Les objectifs autorisés
Un employeur peut justifier l'usage de la géolocalisation dans un véhicule de fonction, sous certaines conditions. Voici les principaux objectifs légitimes :
- Facturation ou suivi de prestations de transport : essentiel pour les entreprises de logistique ou de transport, ce suivi permet d'optimiser les coûts.
- Assurer la sécurité : un enjeu crucial, surtout dans des secteurs à risques.
- Mieux organiser le travail : en permettant par exemple de localiser le personnel d'intervention le plus proche dans les sociétés de dépannage.
- Contrôler l'utilisation du véhicule : cela doit cependant être fait dans un cadre géographique spécifique, clairement défini.

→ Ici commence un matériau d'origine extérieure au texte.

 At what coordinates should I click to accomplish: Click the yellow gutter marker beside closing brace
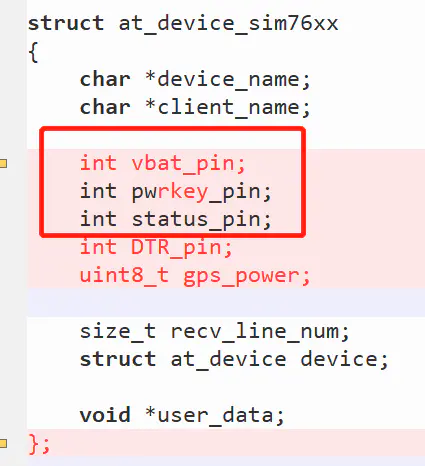[3, 443]
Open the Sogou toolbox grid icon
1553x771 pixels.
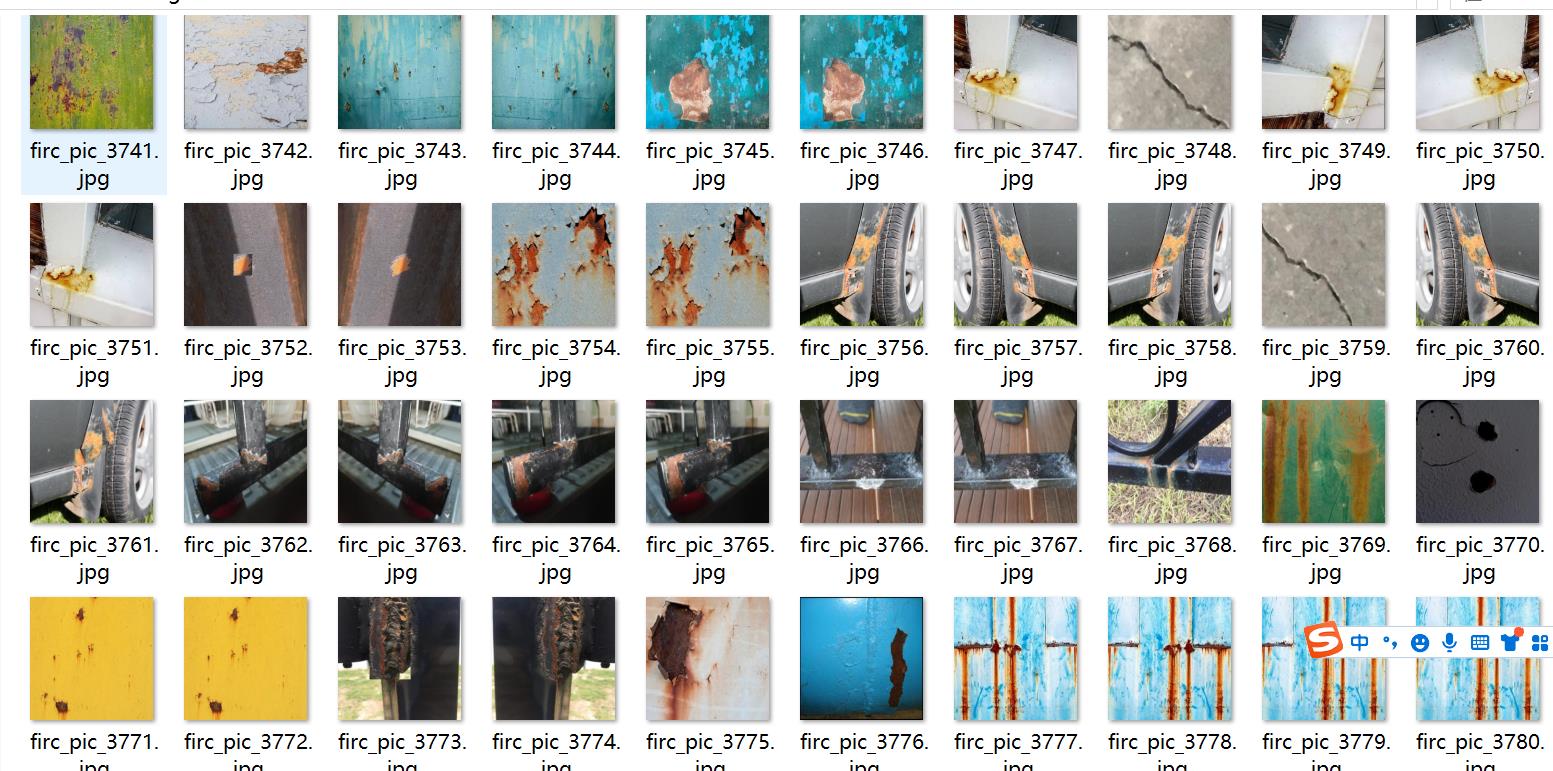tap(1540, 643)
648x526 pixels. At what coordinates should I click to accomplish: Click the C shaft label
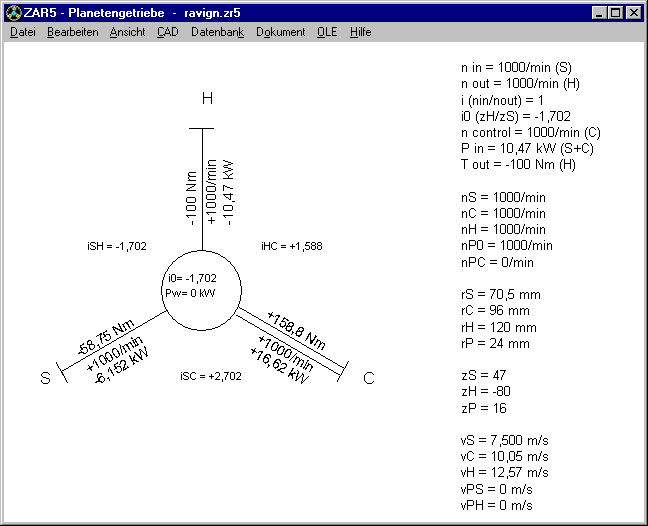(x=368, y=378)
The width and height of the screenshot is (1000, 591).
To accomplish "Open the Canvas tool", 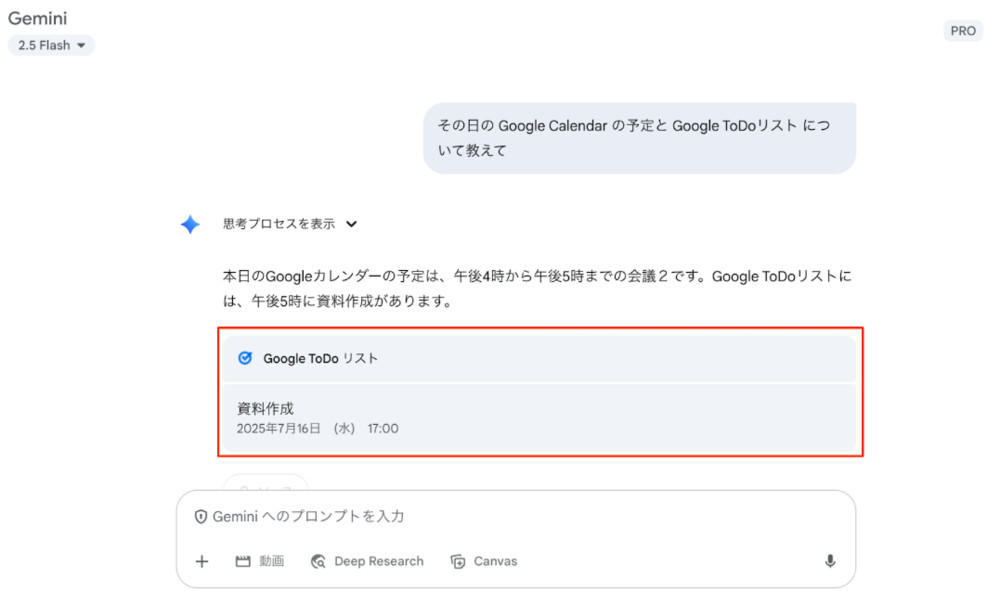I will (x=484, y=561).
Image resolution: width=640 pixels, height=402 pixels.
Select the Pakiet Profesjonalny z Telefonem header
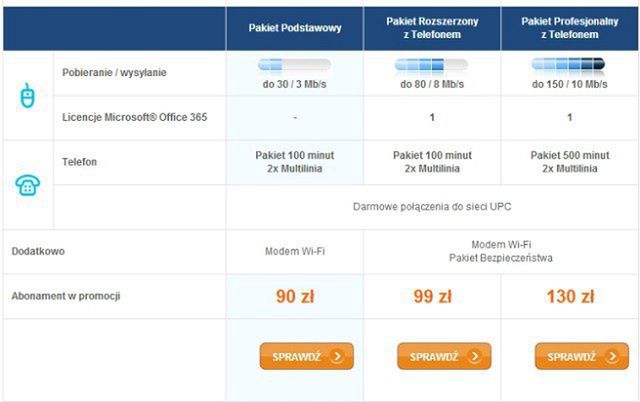(x=570, y=28)
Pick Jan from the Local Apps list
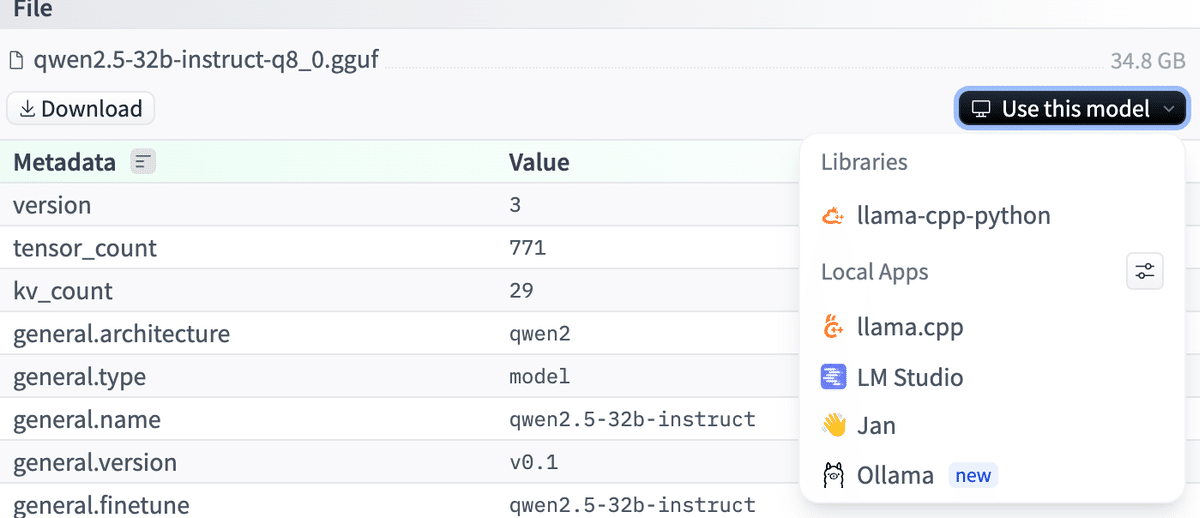 coord(876,426)
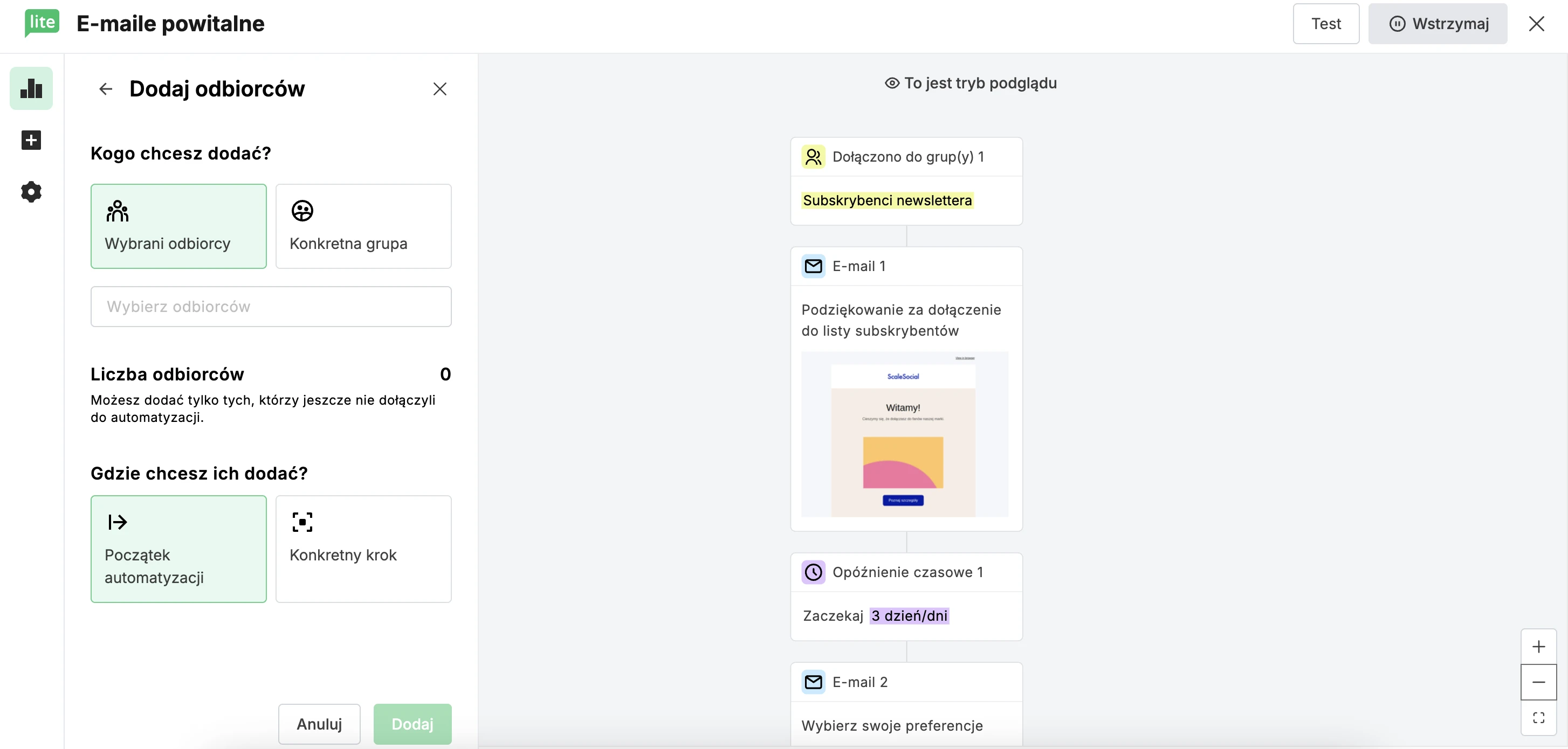The image size is (1568, 749).
Task: Run a Test of the automation
Action: (x=1326, y=23)
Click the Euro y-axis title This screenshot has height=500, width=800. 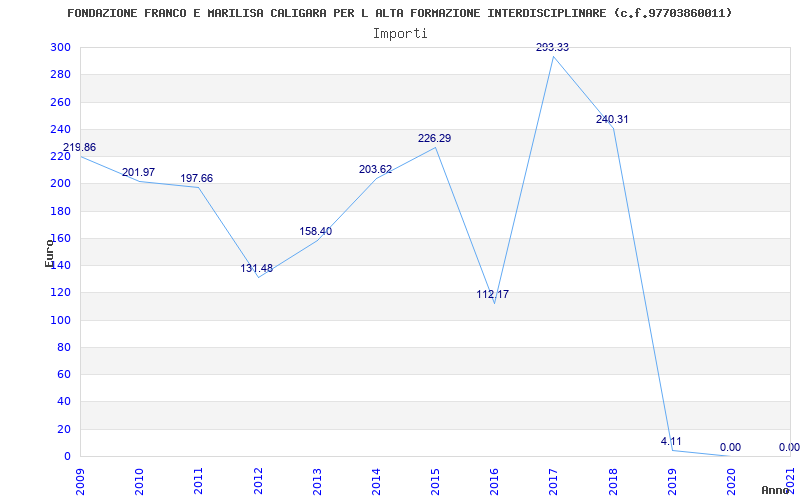(x=49, y=253)
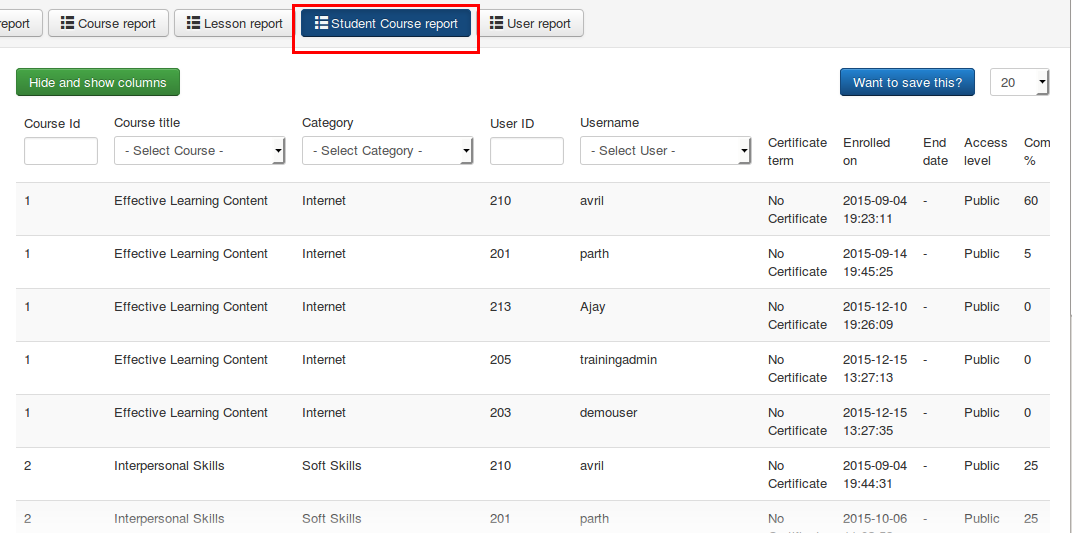The width and height of the screenshot is (1072, 533).
Task: Click the Access level column header
Action: (985, 151)
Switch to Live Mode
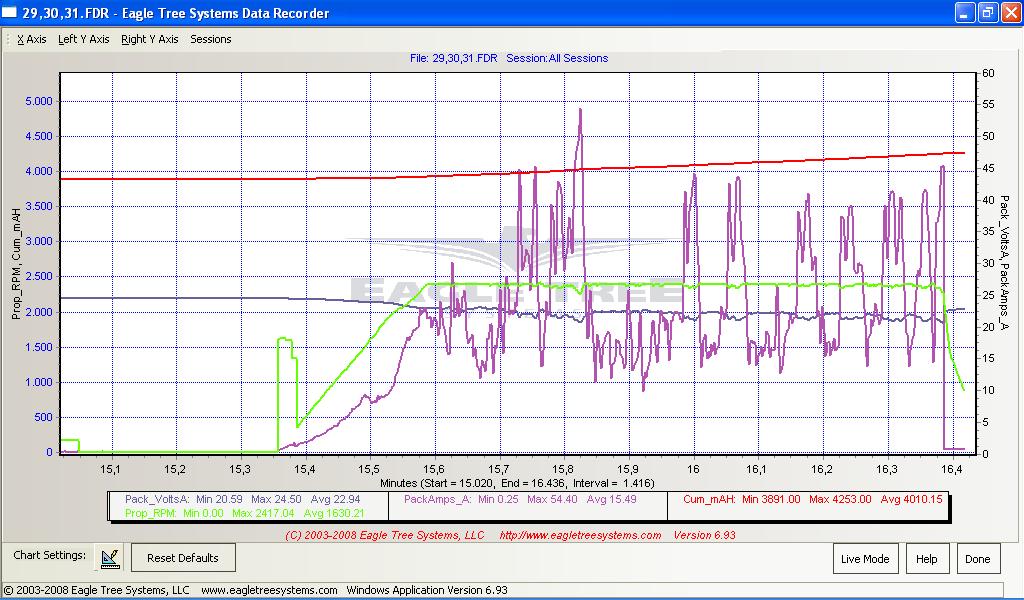 point(866,558)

Ce qu'il ne faut pas faire
En revanche, la géolocalisation ne peut être utilisée pour :
- Contrôler les limitations de vitesse
- Surveiller constamment les employés
« L'idée est de trouver un équilibre entre les besoins de l'entreprise et le respect des droits privés des employés », explique Julie Anne Marie. Selon elle, utiliser la géolocalisation pour suivre le temps de travail est interdit si d'autres méthodes, comme une pointeuse, sont déjà en place.
Les droits des salariés
Un salarié doit pouvoir désactiver facilement tout système de géolocalisation lorsqu'il est en pause et être informé des usages de ces données et de leurs finalités. Si l'employeur évoque une nécessité de facturation, il lui est interdit d'utiliser ces informations pour gérer le temps de travail des employés sans leur consentement.
En définitive, la mise en place de systèmes de géolocalisation doit être transparente et consentie, garantissant à la fois l’efficacité opérationnelle pour l’entreprise et la protection des droits fondamentaux des salariés.